Mississippi State at Ole Miss
Ole Miss is going to lose because Tyrone Nix has no idea how to stop a read option offense. He's learned absolutely nothing since Auburn beat him last year running it and after State obliterated him last November. I fully expect him to be more aggressive than ever to show that he means business this year, which, of course, is exactly the opposite of what you should do against this offense. I can't wait to yell incoherently at the TV as I watch a stunt or reckless run blitz on first and ten result in a hole the size of Nebraska opening, through which Vick Ballard or Chris Relf will sprint and evade the Ole Miss safeties by continuing to run along the same path, knowing such a horrible angle will have been taken that Johnny Brown, Fon Ingram, Damien Jackson or Brishen Matthews will just fly right by.
/realizes HERM EDWARDS WILL BE DOING THE GAME
/robs local liquor store, not for cash, but for booze
/encourages all of those forced to watch and listen to this asshole at home to do the same
South Carolina at Clemson*
In August, Clemson quarterback Kyle Parker agreed to a contract with the Colorado Rockies that allowed him to play football for another year at Clemson.
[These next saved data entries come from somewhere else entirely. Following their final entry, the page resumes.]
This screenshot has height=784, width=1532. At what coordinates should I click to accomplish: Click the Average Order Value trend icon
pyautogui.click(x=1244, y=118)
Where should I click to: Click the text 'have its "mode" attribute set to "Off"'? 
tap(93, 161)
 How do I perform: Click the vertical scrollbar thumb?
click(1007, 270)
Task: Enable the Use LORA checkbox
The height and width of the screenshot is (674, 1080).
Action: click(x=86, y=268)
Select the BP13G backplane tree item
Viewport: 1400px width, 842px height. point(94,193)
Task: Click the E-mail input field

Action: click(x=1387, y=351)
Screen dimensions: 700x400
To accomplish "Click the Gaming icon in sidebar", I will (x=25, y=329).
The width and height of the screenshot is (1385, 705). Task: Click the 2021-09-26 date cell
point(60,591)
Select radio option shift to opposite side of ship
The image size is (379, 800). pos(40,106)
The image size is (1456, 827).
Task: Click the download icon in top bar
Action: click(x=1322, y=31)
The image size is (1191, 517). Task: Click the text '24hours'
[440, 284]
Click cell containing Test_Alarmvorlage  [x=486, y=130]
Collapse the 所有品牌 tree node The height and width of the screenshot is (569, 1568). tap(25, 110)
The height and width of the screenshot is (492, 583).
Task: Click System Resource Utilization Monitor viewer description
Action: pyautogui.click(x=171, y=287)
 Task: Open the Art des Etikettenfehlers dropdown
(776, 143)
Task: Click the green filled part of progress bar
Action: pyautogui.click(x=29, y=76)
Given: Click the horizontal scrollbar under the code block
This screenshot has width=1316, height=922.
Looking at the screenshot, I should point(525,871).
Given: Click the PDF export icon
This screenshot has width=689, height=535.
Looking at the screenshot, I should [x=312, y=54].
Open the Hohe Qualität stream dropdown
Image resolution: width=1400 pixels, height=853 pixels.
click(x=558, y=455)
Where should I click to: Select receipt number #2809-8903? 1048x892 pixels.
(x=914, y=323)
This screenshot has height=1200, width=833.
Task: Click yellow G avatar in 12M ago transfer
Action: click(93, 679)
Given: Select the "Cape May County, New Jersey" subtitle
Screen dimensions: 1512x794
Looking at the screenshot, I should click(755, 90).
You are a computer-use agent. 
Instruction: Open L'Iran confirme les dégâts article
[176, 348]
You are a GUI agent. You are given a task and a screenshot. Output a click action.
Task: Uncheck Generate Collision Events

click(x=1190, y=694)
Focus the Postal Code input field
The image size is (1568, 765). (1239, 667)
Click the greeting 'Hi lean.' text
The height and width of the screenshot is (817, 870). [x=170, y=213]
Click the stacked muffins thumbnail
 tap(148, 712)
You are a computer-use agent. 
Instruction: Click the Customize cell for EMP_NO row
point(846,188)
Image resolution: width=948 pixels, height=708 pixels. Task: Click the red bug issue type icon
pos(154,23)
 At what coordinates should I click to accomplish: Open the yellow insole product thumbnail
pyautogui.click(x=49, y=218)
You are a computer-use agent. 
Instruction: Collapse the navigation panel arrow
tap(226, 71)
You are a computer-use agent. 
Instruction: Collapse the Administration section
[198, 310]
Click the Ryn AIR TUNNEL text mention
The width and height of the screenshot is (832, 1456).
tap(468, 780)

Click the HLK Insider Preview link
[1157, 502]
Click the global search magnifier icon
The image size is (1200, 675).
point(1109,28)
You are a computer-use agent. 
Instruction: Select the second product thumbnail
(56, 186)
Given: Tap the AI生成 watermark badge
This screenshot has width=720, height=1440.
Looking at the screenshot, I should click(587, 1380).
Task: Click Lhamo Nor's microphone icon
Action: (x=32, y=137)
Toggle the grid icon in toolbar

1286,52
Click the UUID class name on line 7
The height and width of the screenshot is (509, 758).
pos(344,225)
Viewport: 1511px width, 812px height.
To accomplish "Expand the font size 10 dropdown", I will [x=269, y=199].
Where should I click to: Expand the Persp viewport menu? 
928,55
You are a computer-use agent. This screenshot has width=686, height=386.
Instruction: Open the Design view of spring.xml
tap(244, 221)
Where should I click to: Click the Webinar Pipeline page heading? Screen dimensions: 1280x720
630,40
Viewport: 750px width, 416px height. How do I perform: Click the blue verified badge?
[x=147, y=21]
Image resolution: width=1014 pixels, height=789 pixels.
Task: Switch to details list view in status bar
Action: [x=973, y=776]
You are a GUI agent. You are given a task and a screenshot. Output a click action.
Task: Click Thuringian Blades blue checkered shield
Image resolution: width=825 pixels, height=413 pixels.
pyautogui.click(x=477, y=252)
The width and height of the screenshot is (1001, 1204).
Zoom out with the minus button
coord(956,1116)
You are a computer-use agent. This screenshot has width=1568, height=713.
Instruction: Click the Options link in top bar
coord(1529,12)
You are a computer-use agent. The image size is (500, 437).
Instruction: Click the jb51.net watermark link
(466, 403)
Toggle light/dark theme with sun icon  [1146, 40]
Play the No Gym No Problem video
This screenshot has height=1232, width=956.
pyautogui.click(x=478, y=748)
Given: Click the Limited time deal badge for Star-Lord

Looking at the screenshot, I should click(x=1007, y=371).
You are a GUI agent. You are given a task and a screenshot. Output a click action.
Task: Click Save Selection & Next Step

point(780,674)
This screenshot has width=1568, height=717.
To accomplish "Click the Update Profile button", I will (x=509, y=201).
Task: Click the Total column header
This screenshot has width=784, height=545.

After reading that, I wrote the headline "Kyle Parker returns to Clemson to ensure the Tigers complete another 7-5 season." Any idea what their record is now? 6-5.
Wake Forest at Vanderbilt*
The four victories present between these two teams: Presbyterian, Duke, Ole Miss and Eastern Michigan.
/random bout of snow blindness despite lack of exposure to snow
/soft sobbing until bedtime
Georgia Tech at Georgia*
If Georgia wins this game and Tennessee wins theirs, FIVE TEAMS from the SEC East will be bowl eligible and will probably go. FIVE. One team that has played well at times and four garbage teams. Nashville, Memphis and Birmingham, CHOOSE WISELY.
*Me picking at ACC team? HAHAHAHAHA. You'll sooner find me saying, "That was a well-thought and lucid gameplan, Tyrone. I enjoyed how you showed your defense how to stay disciplined and cover their gaps and assignments. Well done, sir."